A Tsuen Wan-bound train pulled in and I got on it. My friends entered the same car on the other end. I’d been right, at least so far. They were hanging back, not yet wanting to get too close, not yet realizing that I’d already spotted them.

I decided to take them to Sham Shui Po, a colorful community in West Kowloon, one of the many areas I had spent some time getting to know while setting up for Belghazi, contingency planning for circumstances like the one at hand. On a more auspicious occasion, we might have been hoping to take in the two-thousand-year-old Lei Cheng Uk Han Tomb or the century-old Tin Hau Temple. Or bargain hunting on Cheung Sha Wan Road, the area’s “Fashion Street,” where garment manufacturers sell directly to the public. Or hunting for secondhand electronic goods and pirated CDs and DVDs in the area’s outdoor flea markets. But today I wanted to offer them something a little more special.

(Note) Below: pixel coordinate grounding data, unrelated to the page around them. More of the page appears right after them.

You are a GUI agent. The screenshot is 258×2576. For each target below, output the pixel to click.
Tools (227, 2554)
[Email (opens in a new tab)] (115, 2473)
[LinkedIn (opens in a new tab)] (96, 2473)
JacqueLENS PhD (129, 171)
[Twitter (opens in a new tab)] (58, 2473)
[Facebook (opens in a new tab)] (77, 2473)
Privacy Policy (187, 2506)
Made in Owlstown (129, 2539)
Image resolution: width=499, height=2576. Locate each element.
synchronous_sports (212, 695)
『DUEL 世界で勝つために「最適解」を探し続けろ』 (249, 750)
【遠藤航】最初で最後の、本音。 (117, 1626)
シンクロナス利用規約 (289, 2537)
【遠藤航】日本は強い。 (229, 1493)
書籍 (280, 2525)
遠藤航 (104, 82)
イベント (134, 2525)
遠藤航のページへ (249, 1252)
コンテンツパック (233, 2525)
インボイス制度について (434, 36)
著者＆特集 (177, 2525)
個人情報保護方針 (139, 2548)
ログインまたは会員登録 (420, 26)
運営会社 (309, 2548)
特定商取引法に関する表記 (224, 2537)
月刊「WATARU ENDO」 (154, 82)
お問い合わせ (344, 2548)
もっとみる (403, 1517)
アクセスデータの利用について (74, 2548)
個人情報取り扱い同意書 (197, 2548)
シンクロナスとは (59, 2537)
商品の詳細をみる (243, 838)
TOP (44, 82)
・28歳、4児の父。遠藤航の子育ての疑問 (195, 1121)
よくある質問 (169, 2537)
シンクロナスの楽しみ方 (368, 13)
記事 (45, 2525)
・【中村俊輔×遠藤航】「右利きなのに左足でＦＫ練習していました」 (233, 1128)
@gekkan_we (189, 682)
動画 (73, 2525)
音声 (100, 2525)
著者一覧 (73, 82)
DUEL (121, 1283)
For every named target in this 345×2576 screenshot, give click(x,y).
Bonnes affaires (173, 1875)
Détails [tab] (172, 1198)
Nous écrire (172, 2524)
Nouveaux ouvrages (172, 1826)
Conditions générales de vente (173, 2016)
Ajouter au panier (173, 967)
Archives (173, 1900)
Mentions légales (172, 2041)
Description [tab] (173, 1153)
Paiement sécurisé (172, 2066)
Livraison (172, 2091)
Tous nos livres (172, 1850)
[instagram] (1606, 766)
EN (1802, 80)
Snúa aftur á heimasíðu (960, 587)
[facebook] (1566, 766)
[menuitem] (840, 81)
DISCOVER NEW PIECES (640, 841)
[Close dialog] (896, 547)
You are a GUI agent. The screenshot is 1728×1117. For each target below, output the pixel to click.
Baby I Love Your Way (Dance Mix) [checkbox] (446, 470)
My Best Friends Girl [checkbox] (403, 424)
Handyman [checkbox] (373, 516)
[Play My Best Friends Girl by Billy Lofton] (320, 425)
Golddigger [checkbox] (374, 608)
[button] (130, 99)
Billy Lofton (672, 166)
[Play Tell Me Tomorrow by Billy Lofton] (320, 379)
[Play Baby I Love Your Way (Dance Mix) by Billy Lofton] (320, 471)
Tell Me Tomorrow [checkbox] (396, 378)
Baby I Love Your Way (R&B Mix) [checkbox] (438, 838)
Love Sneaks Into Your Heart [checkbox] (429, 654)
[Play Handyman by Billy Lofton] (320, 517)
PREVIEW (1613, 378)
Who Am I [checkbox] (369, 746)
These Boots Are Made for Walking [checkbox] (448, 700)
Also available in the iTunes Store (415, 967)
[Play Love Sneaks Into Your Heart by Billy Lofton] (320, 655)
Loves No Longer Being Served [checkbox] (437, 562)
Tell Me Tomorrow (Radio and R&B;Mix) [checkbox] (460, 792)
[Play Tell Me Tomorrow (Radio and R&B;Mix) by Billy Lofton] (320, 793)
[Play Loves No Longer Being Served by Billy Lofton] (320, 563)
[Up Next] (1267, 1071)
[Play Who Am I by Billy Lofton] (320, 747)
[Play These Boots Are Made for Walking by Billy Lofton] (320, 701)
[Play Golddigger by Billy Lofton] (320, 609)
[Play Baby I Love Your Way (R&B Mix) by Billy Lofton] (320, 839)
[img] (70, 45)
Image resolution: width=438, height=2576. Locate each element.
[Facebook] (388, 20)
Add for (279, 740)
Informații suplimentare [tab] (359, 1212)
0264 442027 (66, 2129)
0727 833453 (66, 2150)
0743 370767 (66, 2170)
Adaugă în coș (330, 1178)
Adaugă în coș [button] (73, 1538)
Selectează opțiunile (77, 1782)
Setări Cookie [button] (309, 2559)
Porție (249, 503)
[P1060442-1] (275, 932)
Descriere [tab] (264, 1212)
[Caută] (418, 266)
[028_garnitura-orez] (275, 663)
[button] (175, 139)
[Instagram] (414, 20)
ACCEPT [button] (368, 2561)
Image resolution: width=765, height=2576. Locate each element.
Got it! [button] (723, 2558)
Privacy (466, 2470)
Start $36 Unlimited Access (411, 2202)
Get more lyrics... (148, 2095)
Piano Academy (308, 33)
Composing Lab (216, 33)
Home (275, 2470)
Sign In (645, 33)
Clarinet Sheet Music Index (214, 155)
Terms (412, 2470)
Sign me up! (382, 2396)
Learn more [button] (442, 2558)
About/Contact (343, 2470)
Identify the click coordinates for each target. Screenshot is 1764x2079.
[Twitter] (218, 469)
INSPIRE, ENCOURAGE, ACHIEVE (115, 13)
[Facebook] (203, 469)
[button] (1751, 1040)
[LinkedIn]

I stepped off the train at Sham Shui Po station, moved through the turnstiles, and took the C1 exit to the street. The teeming scene in front of the station made familiar Tokyo look deserted by comparison. The street stretching out before me between rows of crumbling low-rises and slumped office buildings looked like a river of people gushing through a ravine. Cars jerked through congested intersections, pedestrians flowing around them like T-cells attacking a virus. Laundry and air-conditioning units hung from soot-colored windows, high-tension wires sagged across overhead. Signs in Chinese characters leered from buildings like lichens clinging to trees, their paint gone to rust, colors faded to gray. Here was an emaciated, shirtless man, asleep or unconscious in a lawn chair; there was a plumper specimen, leaning against a lamppost, clipping his fingernails with supreme nonchalance. An indistinct cacophony blanketed the area like fog: people shouting into cell phones, street stall hawkers exhorting potential customers, cars and horns and jackhammers. A couple of pigeons soared from one rooftop to another, flapping their wings in seeming amusement at the seething mass below.